:: Exercise input ::
* Start *
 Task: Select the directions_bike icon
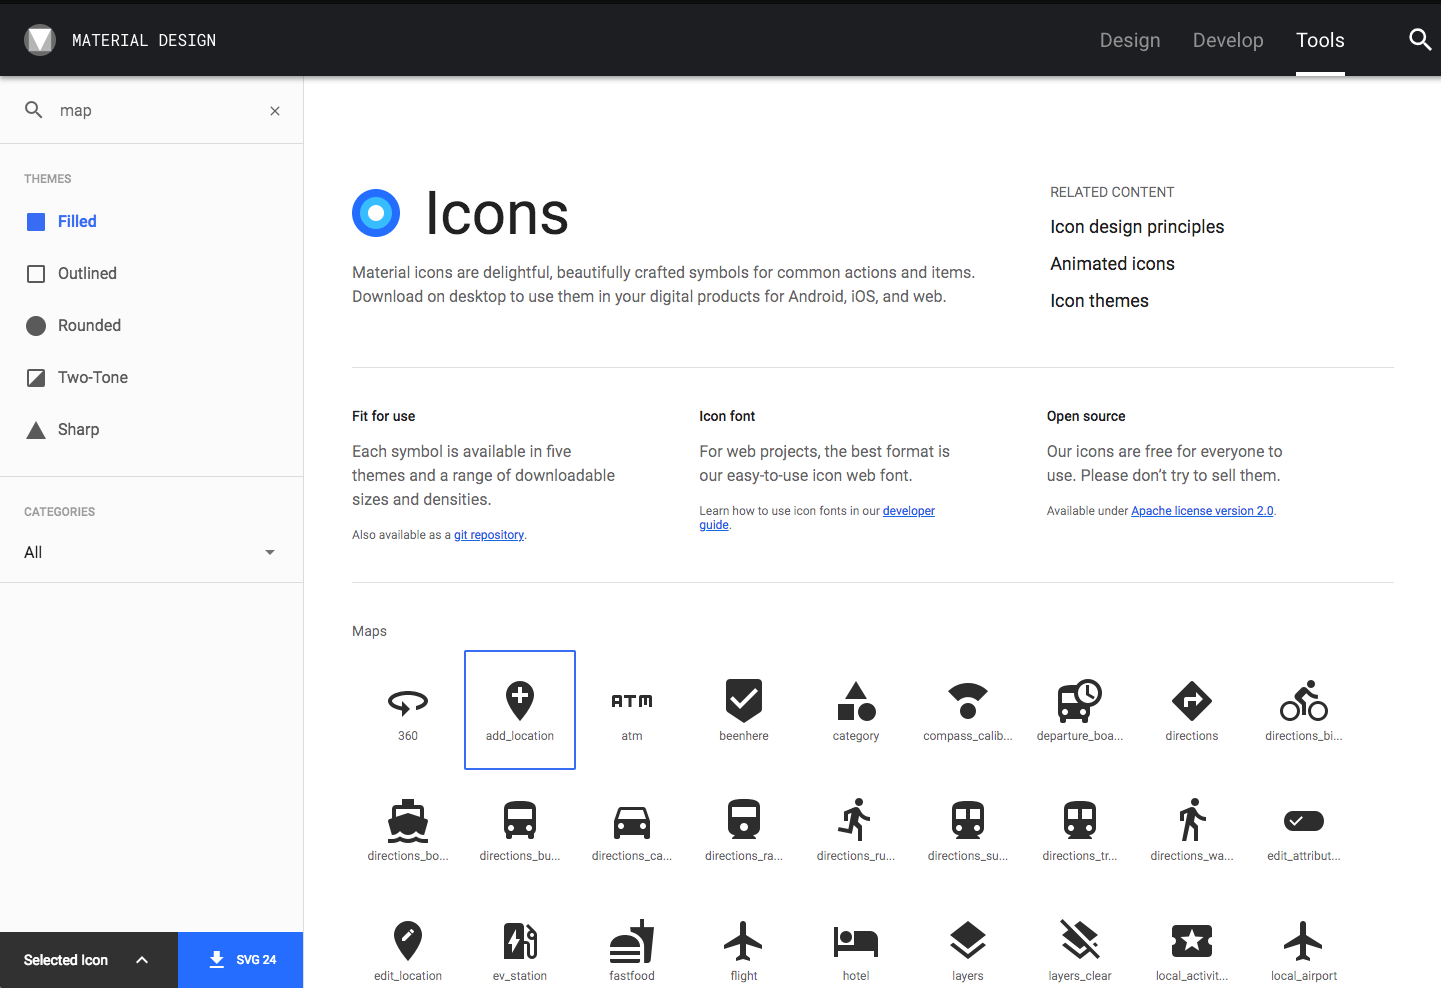[1303, 709]
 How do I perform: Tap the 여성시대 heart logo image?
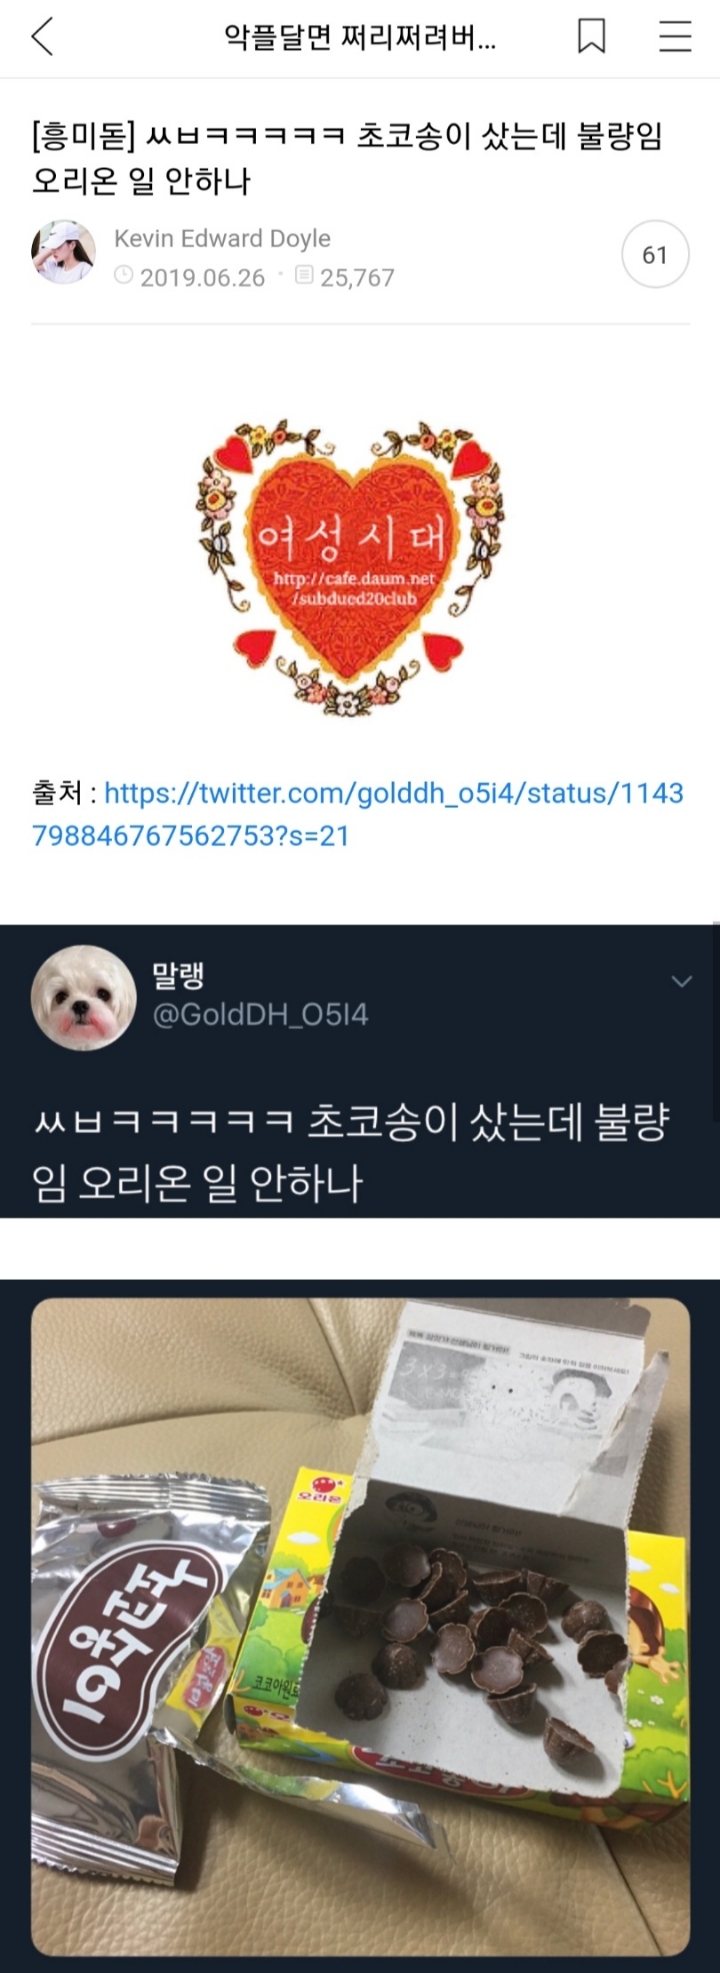coord(349,565)
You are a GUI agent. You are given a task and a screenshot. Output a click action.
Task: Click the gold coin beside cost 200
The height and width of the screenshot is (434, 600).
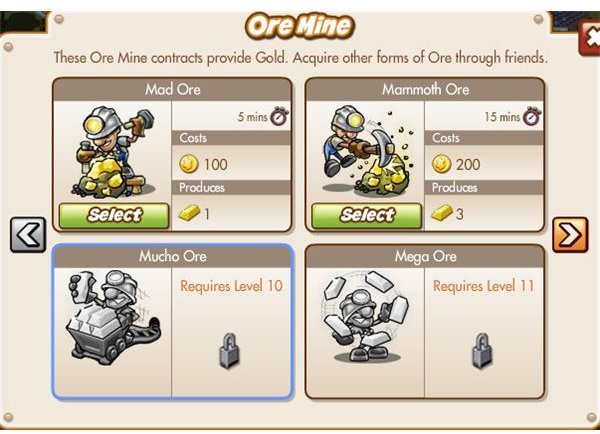click(442, 164)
* End *
:: Required task ::
Format every line of the records above as a JSON list of strings, one string per line, skipping blank lines. Leave the pictures out of the answer.

:: Answer in full ::
[
  " Task: Select the directions_bike icon",
  "[1303, 709]",
  " How do I perform: Tap the 여성시대 heart logo image?",
  "coord(349,565)",
  "You are a GUI agent. You are given a task and a screenshot. Output a click action.",
  "Task: Click the gold coin beside cost 200",
  "The height and width of the screenshot is (434, 600).",
  "click(442, 164)"
]